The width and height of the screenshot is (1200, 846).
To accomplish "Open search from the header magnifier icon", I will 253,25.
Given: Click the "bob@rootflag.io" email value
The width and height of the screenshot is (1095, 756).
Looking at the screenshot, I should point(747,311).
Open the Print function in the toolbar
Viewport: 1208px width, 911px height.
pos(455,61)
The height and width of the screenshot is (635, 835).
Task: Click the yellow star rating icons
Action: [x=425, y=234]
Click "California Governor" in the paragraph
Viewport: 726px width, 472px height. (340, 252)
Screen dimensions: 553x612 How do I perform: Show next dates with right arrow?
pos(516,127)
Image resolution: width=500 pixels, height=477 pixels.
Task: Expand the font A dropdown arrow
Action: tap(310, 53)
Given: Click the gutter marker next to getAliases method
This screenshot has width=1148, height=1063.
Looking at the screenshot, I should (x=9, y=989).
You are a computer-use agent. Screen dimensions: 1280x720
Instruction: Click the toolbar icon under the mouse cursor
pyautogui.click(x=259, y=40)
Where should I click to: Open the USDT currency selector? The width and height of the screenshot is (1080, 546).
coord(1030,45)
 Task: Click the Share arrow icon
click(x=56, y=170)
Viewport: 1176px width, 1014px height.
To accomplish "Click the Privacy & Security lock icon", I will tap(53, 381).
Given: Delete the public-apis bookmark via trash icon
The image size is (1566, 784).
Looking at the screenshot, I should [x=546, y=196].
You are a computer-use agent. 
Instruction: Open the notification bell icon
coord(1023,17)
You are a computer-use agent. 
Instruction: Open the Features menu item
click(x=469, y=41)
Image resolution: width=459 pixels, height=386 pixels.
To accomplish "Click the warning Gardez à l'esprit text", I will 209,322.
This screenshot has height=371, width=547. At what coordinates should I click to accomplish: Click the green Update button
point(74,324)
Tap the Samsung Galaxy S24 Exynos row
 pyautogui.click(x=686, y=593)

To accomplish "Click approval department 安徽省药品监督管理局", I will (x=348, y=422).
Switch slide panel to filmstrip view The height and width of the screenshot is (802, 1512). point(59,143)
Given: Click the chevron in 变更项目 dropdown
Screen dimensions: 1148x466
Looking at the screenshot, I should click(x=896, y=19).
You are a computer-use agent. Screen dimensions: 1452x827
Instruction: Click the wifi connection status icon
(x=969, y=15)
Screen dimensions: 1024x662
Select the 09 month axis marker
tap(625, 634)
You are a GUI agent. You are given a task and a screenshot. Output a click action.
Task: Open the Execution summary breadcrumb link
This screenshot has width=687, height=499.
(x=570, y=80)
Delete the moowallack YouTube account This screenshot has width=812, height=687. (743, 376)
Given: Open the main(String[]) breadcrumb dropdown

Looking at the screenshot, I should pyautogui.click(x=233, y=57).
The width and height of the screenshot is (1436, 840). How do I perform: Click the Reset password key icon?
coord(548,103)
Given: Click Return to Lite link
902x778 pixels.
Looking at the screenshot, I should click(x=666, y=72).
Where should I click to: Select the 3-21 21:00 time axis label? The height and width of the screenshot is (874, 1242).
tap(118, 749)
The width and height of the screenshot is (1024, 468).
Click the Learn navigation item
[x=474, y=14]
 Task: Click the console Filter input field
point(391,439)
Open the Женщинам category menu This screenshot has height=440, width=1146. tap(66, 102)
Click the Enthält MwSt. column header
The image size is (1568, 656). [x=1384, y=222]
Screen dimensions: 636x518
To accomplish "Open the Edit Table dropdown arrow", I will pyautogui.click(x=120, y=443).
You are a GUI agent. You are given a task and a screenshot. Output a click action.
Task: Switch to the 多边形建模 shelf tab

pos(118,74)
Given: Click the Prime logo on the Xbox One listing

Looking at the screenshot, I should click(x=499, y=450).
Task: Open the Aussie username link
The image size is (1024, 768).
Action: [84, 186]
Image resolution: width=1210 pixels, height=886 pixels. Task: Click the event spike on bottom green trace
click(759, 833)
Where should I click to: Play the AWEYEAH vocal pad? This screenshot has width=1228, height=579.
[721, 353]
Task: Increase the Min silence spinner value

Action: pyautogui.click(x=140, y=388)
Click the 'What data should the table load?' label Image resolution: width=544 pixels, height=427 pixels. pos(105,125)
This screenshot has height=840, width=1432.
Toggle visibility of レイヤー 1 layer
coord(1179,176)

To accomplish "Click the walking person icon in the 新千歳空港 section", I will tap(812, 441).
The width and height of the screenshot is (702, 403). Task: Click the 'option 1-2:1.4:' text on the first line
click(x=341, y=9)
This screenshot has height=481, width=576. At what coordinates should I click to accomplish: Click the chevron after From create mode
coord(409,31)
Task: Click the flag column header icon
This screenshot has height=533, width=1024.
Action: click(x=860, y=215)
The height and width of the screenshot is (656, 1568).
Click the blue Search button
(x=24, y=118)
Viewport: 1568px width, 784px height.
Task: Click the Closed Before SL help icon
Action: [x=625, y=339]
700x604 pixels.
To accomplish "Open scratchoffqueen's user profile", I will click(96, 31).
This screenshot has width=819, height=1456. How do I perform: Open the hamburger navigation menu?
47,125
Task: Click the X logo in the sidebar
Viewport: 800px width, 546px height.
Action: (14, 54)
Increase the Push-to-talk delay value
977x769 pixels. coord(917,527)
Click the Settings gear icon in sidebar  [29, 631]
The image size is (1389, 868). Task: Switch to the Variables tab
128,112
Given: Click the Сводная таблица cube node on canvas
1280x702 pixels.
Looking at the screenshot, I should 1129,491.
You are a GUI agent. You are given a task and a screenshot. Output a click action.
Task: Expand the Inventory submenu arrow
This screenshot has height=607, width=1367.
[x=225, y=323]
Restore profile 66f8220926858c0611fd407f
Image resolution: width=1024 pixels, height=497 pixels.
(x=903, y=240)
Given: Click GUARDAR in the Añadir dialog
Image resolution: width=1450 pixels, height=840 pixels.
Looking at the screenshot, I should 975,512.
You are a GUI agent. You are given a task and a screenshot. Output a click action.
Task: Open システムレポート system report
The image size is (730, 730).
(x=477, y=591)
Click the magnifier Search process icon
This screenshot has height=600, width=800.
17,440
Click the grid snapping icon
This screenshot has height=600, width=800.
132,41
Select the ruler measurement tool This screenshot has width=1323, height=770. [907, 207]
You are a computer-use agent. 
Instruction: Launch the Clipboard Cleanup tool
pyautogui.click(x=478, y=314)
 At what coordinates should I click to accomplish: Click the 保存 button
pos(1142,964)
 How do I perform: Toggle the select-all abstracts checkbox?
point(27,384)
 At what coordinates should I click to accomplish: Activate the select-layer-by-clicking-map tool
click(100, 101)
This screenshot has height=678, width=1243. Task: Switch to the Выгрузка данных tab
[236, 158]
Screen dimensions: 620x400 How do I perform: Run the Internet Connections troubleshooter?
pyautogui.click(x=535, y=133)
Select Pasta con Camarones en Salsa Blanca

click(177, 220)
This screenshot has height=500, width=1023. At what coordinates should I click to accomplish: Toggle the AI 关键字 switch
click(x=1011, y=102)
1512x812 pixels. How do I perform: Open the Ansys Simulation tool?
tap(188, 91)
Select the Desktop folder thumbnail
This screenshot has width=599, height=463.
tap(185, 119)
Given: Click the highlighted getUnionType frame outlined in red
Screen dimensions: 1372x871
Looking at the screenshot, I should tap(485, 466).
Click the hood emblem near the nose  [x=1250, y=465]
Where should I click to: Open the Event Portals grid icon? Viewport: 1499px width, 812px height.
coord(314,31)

● **TASK BRIEF**
Copy out the rows word for word, from the line with "Delete the moowallack" to the line with "Looking at the screenshot, I should click(x=666, y=72).", including both of those lines.

● **FINAL ANSWER**
Delete the moowallack YouTube account This screenshot has width=812, height=687. (743, 376)
Given: Open the main(String[]) breadcrumb dropdown

Looking at the screenshot, I should pyautogui.click(x=233, y=57).
The width and height of the screenshot is (1436, 840). How do I perform: Click the Reset password key icon?
coord(548,103)
Given: Click Return to Lite link
902x778 pixels.
Looking at the screenshot, I should click(x=666, y=72).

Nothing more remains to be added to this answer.